[Lustre-devel] global epochs [an alternative proposal, long and dry].

Mon Dec 22 06:44:56 PST 2008

Nikita Danilov wrote:
>  > I find this relying on explicit request (lock in this case) as a disadvantage:
>  > lock can be taken long before reintegration meaning epoch might be pinned for
> 
> Hm.. a lock doesn't pin an epoch in any way.

well, I think it does as you don't want to use epoch received few minutes ago with lock.
if node is in WBC mode and granted some STL-like lock, then it may be sending few MBs
batch every, say, 5 minutes. there might be no interaction between batches. this means
client would need to refresh epoch. depending on workload it may happen that client
won't be able to send batch awaiting new epoch or client may refresh epoch with no real
batches after that.

> Locks are only needed to make proof of S2 possible.
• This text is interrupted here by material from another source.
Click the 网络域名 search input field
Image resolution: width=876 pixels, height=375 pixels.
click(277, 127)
Once lockless
> operation or SNS guarantee in some domain-specific way that no epoch can
> depend on a future one, we are fine.

well, I guess "in some domain-specific way" means another complexity.
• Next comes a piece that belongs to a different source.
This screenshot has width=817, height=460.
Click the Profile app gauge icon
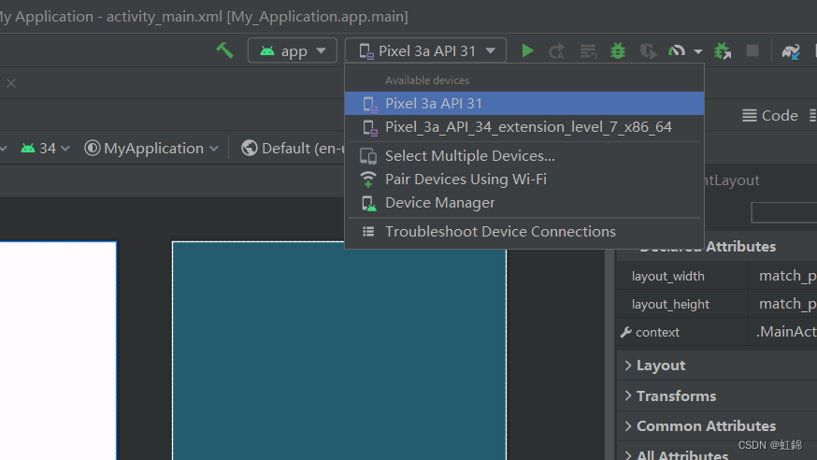tap(676, 50)
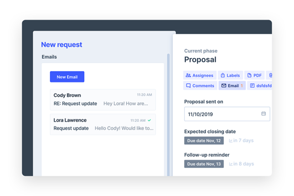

>  > this means client actually should maintain many epochs at same time as any lock
>  > enqueue can advance epoch.
> 
> I don't understand what is meant by "maintaining an epoch" here. Epoch
> is just a number. Surely a client will keep in its memory (in the redo
> log) a list of updates tagged by multiple epochs, but I don't see any
> problem with this.

the problem is that with out-of-order epochs sent to different servers client can't
use notion of "last_committed" anymore.

>  > I think having SC is also drawback:
>  > 1) choosing such node is additional complexity and delay
>  > 2) failing of such node would need global resend of states
>  > 3) many unrelated nodes can get stuck due to large redo logs
> 
> As I pointed out, only the simplest `1-level star' form of a stability
> algorithm was described for simplicity. This algorithms is amendable to
> a lot of optimization, because it, in effect, has to find a running
> minimum in a distributed array, and this can be done in a scalable way:

the bad think, IMHO, in all this is that all nodes making decision must
understand topology. server should separate epochs from different clients,
it's hard to send batches via some intermediate server/node.
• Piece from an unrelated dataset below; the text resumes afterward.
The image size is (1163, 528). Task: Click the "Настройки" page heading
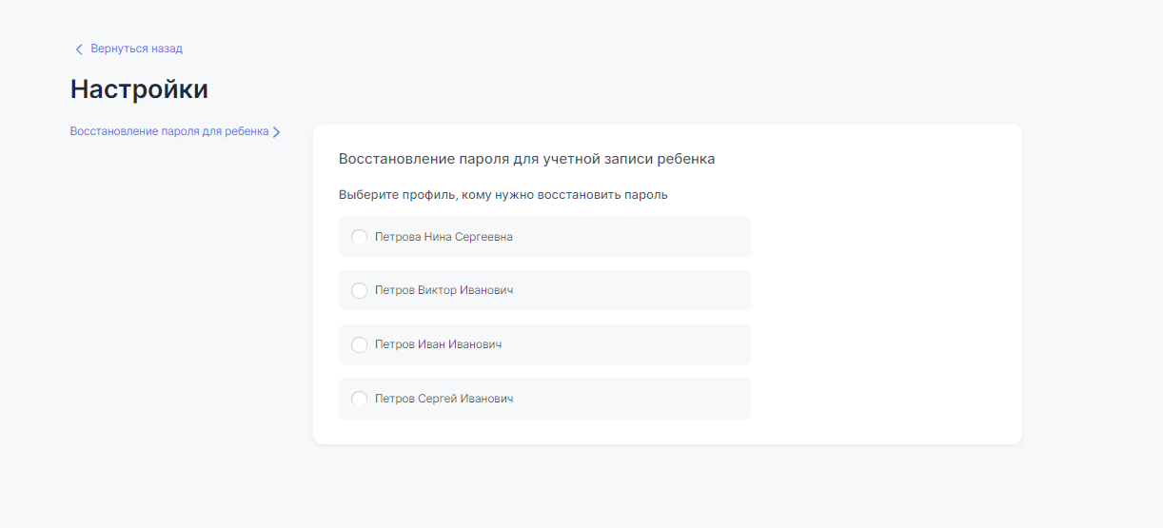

> Note, that this requires _no_ additional rpcs from the clients.

disagree. at least for distributed operations client has to report non-volatile
epoch from time to time. in some cases we can use protocol like ping, in some - not.

>  > given current epoch can be advanced by lock enqueue, client can get many used
>  > epochs at same time, thus we'd have to track them all in the protocol.
> 
> I am not sure I understand this. _Any_ message (including lock enqueue,
> REINT, MIN_VOLATILE, CONNECT, EVICT, etc.) potentially updates the epoch
> of a receiving node.

correct, this means client may have many epochs to track. thus no last_committed anymore.

> Only until this node is evicted, and I think that no matter what is the
> pattern of failures, a single level of `tree reduction', can be delayed
> by no more than a single eviction timeout.

the problem is that may affect non-related nodes very easily.

> Actually, single-server operation can be discarded from a redo log as
> soon as it commits on the target server, because the later can always
> redo it (possibly after undo). Given that majority of operations are
> single server, redo logs won't be much larger than they are to-day.

undo to redo? even longer recovery?

thanks, Alex